__DOCUMENTO FONTE__

<<<<

Proust avrebbe quindi ‘perso’ il suo tempo nel tentativo di localizzare la memoria?
Si direbbe proprio il contrario. I sette volumi della Recherche dimostrano quanto per lui la memoria si sviluppasse parallelamente all’esperienza vitale, forse anzi indistinguibile da quella. Esperire è iscrivere nella memoria. Addirittura ‘essere = ricordare’, il tempo è un’invenzione umana.
Nell’ultimo capoverso osservo che l’espressione si è fatta progressivamente più rigida, apodittica, ideologica. Una parola tira l’altra e senza paure si arriva a proposizioni ad ‘effetto’ (“il tempo è un’invenzione umana”), scarsamente difendibili sul piano filosofico. Un espediente retorico?
Ha poca importanza che lo sia o no. Più conta il fatto che ce rendiamo conto di quali mezzi la parola ha a disposizione per convincere, per piegare a sé il pensiero del ricevente. Gli scritti del livello di un Proust, di un Mann, ma anche un abile creatore o giornalista hanno a disposizione, indipendentemente da ciò che dicono, una ‘tecnica’ del come dirlo, e di questa sarebbe bene fossero consapevoli anche i riceventi. Se non altro per mantenere la propria indipendenza mentale. La scuola provvede a questo? La società ha interesse all’indipendenza mentale dei suoi membri? La democrazia ne ha bisogno?

>>>>

__OBIETTIVO 1__
Quanti volumi della Recherche nomina il testo su Proust e la memoria?
__OBIETTIVO 2__
Riscrivi come lista JSON di stringhe, una per riga e senza righe vuote, il tratto dei record che comincia con la riga contenente "You are a computer-use" e arriva fino alla fine dei record, estremi compresi. Per favore lascia fuori dalla risposta le immagini.

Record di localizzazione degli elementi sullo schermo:
<<<<

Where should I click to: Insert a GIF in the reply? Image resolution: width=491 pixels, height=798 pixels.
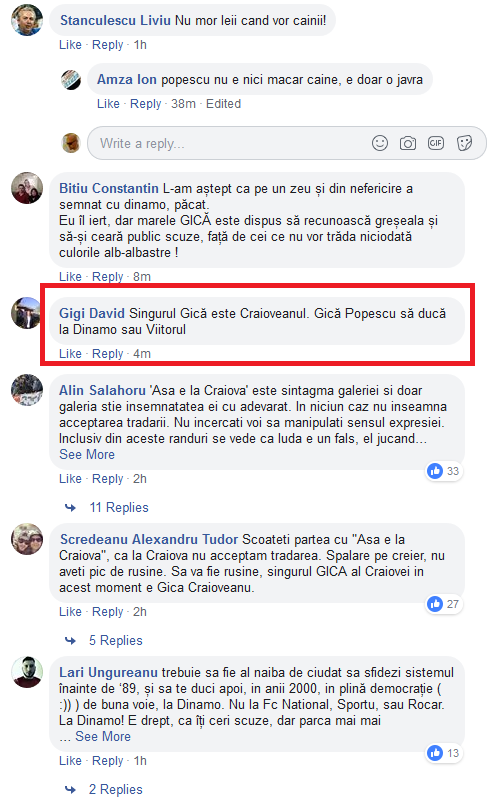(x=436, y=143)
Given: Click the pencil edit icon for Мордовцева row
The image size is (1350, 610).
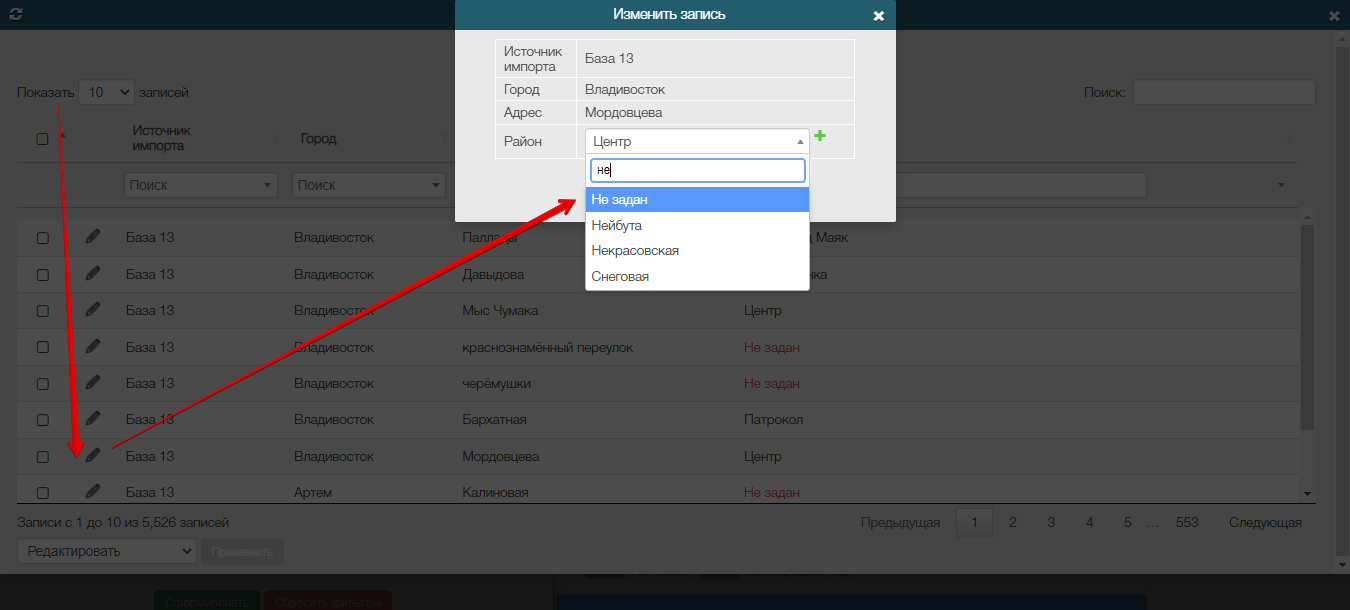Looking at the screenshot, I should coord(93,455).
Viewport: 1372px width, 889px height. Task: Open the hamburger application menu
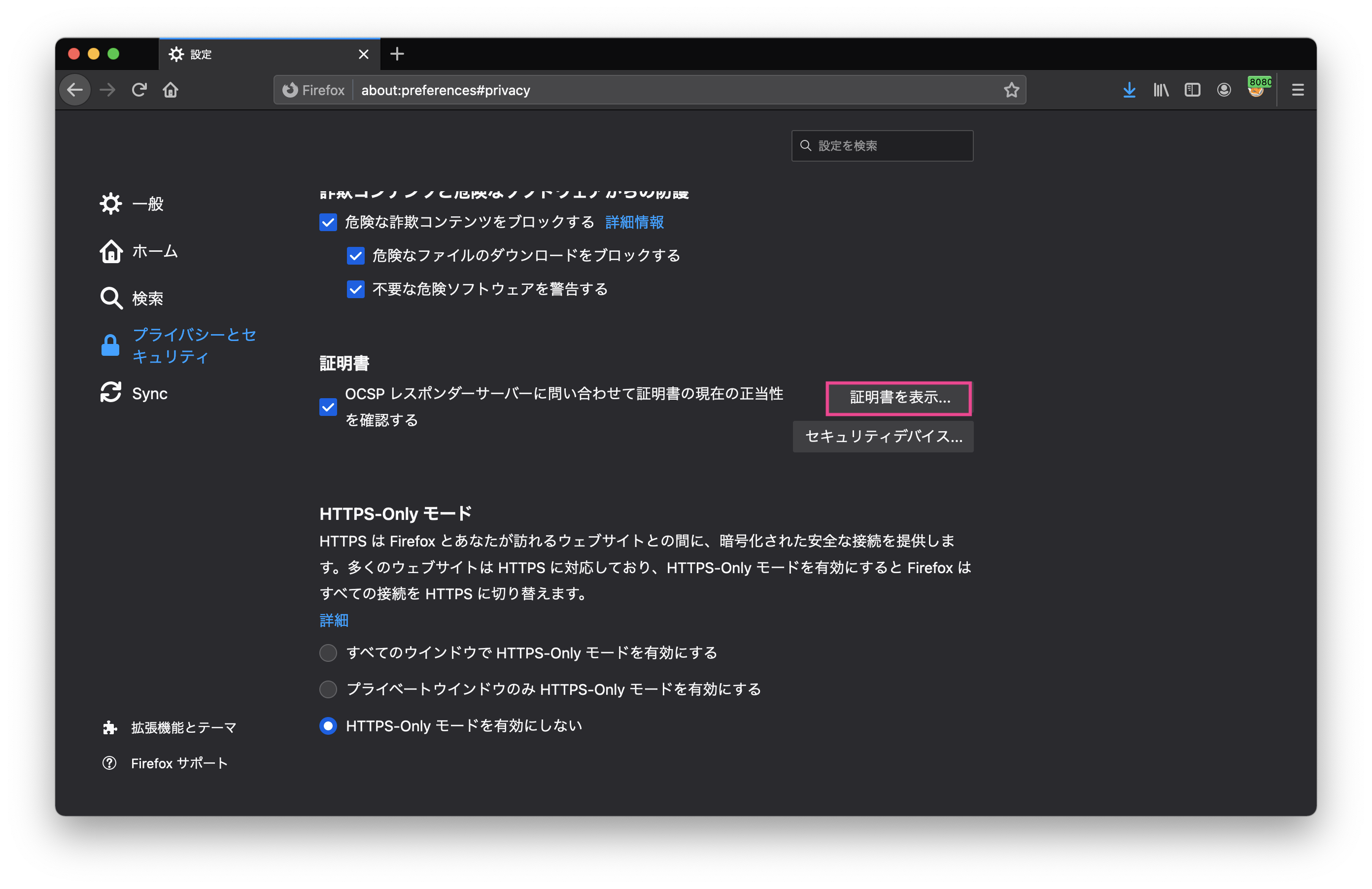point(1298,90)
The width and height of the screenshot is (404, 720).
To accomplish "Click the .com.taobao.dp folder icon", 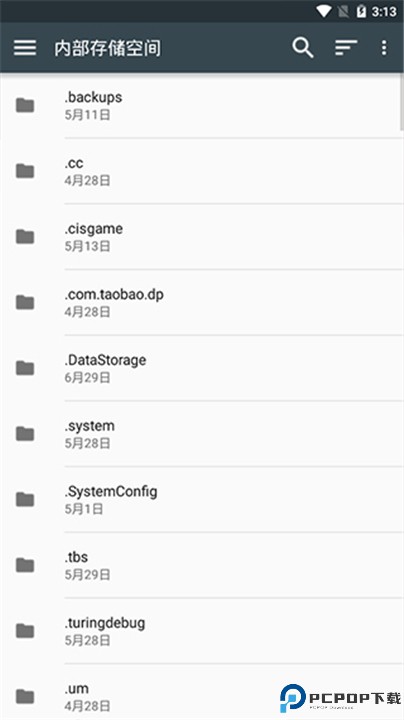I will (25, 302).
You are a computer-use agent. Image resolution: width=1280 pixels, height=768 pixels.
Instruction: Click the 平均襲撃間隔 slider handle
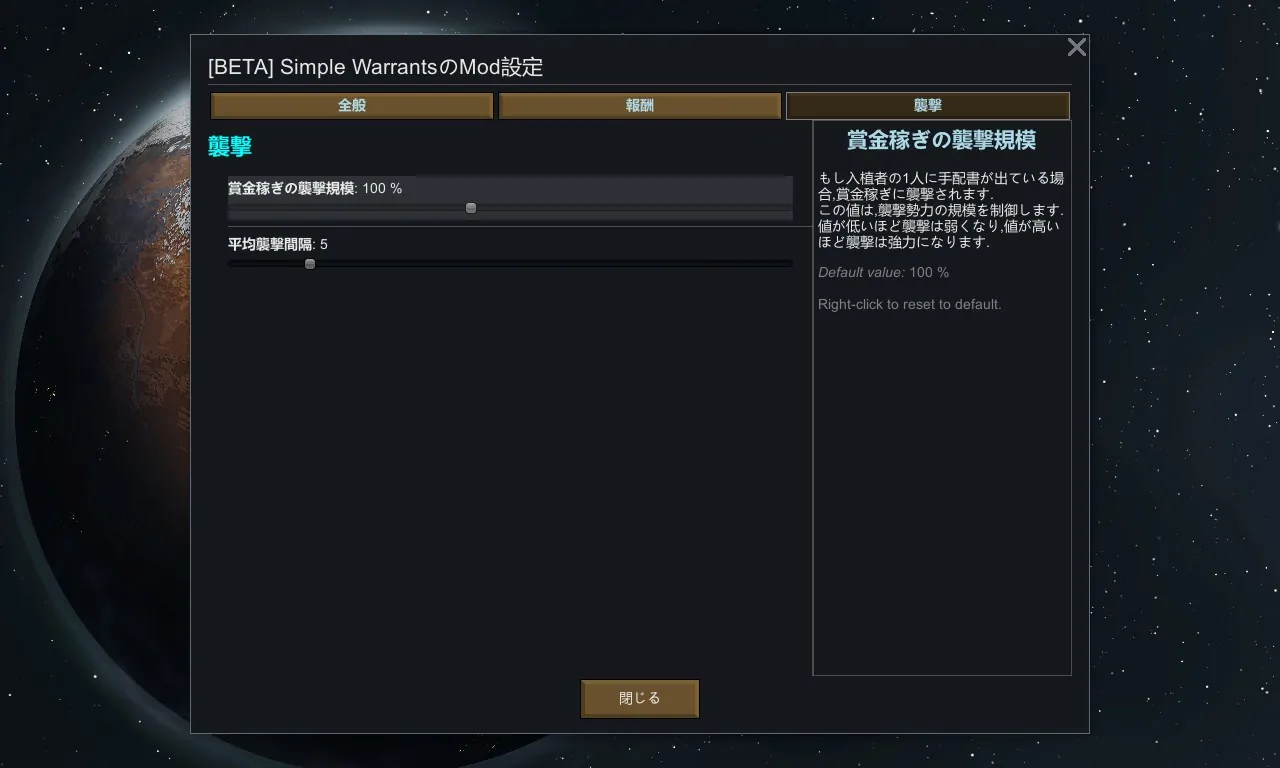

>>>>

__RISPOSTA SCRITTA 1__
Sette volumi.

__RISPOSTA SCRITTA 2__
[
  "You are a computer-use agent. Image resolution: width=1280 pixels, height=768 pixels.",
  "Instruction: Click the 平均襲撃間隔 slider handle"
]